Acute hyperkalemia and calcium channel blockers commonly are listed as causes of asystole. Increased serum potassium concentration within the first minute has been found to occur after methohexital-succinyl-choline before ECT but not to dangerous levels. Our patient had normal electrolyte concentrations pretreatment, and there were no ECG changes to suggest hyperkalemia. Serum potassium was not measured immediately after asystole, because this possible cause was not entertained.
Succinylcholine has a vagotonic effect that has been proposed to enhance bradycardia during ECT. Although a possible contributing factor, we do not think that succinylcholine was solely responsible for the asystole in our patient because the dose of 1 mg/kg is not large,and the bradycardia occurred more than 1 min after fasciculation.
Electrode placement influences parasympathetic outflow. Given the same stimulation parameters, bilateral electrode placement is associated with greater current passage through the body than unilateral placement. Greater current was shown to increase cholinergically mediated asystole in dogs. Our patient, however, had unilateral ECT and moderate currents.
Asystole after ECT has been related to a failure to produce a convulsion: The vagal phase remains unopposed. In our case, there was EEG and clinical confirmation of seizure, and a definite sympathetic response was apparent.
The use of an external ventricular cardiac pacemaker for the treatment of asystole after ECT has been described. In commenting on a case report, Myles suggested the use of transesophageal pacing before ECT in a patient with bundle branch block and previous asystole, but we have no knowledge of this having been tried.
In our patient, TAP was chosen because of the history of prolonged asystole despite administration of vagolytic drugs. Another concern was to avoid the severe increase in the rate-pressure product that might occur in this hypertensive patient with larger doses of atropine.
TAP has been shown to be an effective treatment for drug-resistant bradycardia and bradycardia occurring intraoperatively. ,* Compared to other temporary pacing modalities, TAP preserves atrial transport function and is relatively noninvasive. The commercially available model is incorporated into an esophageal stethoscope and is easily placed under general anesthesia. In the management of intraoperative bradycardia, Smith et al. found TAP to be more reliable than either atropine or glycopyrrolate, to have a faster onset of action, and to allow more precise control of the heart rate.

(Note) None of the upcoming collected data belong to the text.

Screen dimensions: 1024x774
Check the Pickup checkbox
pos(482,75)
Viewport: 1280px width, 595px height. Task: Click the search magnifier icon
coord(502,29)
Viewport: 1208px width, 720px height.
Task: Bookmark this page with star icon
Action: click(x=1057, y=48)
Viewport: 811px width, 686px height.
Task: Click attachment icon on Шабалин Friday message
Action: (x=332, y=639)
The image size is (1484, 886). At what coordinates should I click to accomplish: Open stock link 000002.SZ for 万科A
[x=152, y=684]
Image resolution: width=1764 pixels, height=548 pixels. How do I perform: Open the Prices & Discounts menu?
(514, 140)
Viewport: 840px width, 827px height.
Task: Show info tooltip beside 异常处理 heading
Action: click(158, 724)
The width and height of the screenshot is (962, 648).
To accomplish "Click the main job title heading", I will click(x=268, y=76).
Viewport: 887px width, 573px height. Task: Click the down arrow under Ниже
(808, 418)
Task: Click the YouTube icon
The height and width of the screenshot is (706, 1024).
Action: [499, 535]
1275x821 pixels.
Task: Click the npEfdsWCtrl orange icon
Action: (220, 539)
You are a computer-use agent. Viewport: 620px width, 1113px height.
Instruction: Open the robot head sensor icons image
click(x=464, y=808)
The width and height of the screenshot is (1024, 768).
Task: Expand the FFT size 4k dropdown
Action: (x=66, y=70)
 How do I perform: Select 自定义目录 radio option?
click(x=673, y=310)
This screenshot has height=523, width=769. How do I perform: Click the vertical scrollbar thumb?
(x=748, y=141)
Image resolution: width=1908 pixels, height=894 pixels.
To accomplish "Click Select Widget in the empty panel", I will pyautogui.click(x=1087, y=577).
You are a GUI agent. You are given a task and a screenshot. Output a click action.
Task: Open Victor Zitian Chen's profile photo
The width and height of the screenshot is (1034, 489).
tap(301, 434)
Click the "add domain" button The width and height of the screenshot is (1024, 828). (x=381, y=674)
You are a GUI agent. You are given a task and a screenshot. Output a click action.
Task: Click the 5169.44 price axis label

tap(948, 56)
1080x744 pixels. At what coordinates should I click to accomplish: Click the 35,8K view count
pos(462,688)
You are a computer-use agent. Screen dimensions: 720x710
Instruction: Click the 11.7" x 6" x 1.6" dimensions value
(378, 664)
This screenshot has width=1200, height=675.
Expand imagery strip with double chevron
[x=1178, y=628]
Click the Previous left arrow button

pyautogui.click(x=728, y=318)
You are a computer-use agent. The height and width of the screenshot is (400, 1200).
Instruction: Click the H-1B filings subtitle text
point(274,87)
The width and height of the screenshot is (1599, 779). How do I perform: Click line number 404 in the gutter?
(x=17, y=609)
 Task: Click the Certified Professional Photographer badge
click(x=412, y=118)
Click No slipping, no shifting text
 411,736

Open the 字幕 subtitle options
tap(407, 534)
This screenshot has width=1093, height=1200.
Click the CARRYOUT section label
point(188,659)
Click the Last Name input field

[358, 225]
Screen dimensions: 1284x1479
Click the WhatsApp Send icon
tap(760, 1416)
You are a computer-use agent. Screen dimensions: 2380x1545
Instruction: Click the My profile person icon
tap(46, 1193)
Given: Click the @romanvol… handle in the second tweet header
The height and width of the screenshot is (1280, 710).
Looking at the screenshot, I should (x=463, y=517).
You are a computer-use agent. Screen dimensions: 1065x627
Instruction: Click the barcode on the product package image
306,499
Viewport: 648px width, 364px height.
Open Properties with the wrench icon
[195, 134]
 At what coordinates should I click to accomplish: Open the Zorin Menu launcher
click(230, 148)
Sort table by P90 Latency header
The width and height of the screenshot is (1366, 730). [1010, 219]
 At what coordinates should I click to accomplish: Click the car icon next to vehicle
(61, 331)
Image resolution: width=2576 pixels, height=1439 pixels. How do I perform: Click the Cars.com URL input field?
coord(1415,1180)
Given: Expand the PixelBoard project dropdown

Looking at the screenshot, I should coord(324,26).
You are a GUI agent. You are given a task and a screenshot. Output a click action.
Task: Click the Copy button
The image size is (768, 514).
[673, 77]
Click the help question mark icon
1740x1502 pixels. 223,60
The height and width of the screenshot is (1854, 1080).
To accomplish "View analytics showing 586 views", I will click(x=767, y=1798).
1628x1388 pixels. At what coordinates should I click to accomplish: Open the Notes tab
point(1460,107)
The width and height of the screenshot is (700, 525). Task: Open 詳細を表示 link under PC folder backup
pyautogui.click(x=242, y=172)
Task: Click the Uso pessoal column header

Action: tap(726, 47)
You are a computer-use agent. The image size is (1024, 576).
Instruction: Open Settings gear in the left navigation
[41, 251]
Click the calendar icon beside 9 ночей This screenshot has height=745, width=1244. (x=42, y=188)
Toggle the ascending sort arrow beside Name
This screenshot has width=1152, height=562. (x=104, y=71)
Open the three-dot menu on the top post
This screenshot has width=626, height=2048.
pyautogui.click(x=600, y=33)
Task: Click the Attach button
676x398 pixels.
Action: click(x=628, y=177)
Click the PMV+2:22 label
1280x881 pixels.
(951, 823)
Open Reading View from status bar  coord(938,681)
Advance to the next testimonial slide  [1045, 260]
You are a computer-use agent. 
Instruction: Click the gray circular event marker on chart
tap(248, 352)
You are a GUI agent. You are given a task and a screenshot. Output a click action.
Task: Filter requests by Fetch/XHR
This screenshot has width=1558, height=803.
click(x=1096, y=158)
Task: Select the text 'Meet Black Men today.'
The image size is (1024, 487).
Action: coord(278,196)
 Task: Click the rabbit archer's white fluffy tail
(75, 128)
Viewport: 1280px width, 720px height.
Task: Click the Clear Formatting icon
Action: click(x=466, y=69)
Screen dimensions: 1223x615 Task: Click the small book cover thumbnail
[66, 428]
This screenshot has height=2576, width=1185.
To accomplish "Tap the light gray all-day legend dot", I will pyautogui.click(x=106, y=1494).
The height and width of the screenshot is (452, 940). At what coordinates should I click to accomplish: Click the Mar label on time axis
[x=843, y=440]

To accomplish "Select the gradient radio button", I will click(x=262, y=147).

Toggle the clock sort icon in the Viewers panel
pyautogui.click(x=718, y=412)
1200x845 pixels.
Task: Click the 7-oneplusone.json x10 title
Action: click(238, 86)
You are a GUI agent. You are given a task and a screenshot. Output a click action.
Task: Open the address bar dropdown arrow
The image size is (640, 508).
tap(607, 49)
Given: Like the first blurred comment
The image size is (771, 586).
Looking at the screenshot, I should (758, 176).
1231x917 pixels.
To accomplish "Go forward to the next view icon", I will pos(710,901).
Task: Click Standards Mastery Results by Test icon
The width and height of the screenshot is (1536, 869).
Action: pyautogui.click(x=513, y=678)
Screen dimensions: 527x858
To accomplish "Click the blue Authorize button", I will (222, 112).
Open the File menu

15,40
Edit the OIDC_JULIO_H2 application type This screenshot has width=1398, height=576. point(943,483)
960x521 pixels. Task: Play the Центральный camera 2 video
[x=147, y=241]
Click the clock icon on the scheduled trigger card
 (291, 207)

Although there have been no reports of esophageal damage, the manufacturers recommend grounding the patient if electrosurgery is used, and we took this precaution during ECT. The optimum site for pacing with the TAPSCOPE probe in anesthetized patients is not precise and is around 30–35 cm from the teeth.** We found that capture occurred at 20 mA, the first current tried. No attempt was made to determine the stimulation threshold because we anticipated a short procedure.
In summary, we report the use of TAP in a patient at risk of asystole during ECT. We propose a role for TAP in ECT for patients at increased risk of or having documented bradydysrhythmias and for those in whom atropine-enhanced increase of the rate pressure product is best avoided.
*Atlee JL, Pattison CZ, Matthews EL: Transesophageal atrial pacing of sinus bradycardia or AV junctional rhythm during anesthesia (abstract). ANESTHESIOLOGY 1992; 77:A67.
**Arzco Medical Electronics: Personal communication. 1995.